WORK INSTRUCTIONS: Count the lines in the data below that contain the string "profile", treating uppercase and lowercase as different, and reply with that number alone.
--- MATERIAL FOR THIS EXERCISE ---
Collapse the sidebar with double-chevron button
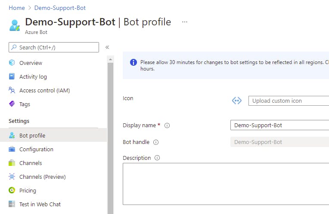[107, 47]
---
--- MATERIAL FOR THIS EXERCISE ---
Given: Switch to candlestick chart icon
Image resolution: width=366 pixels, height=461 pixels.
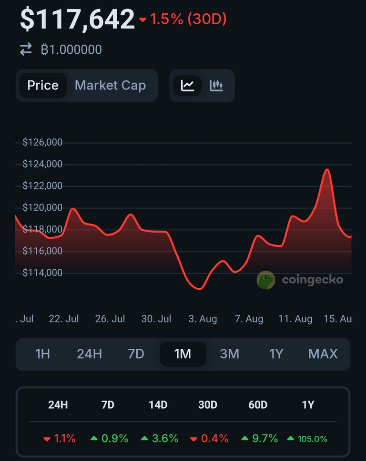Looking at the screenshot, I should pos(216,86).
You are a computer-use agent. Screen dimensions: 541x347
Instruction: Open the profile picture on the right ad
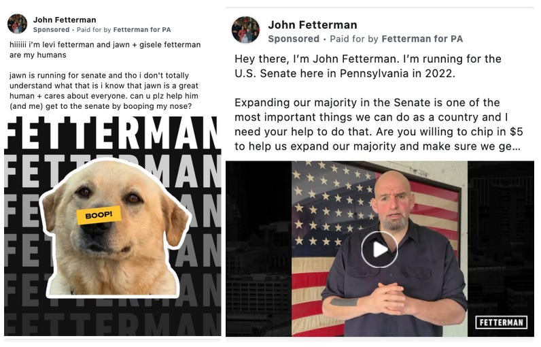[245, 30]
---
RESULT FOR THIS EXERCISE: 1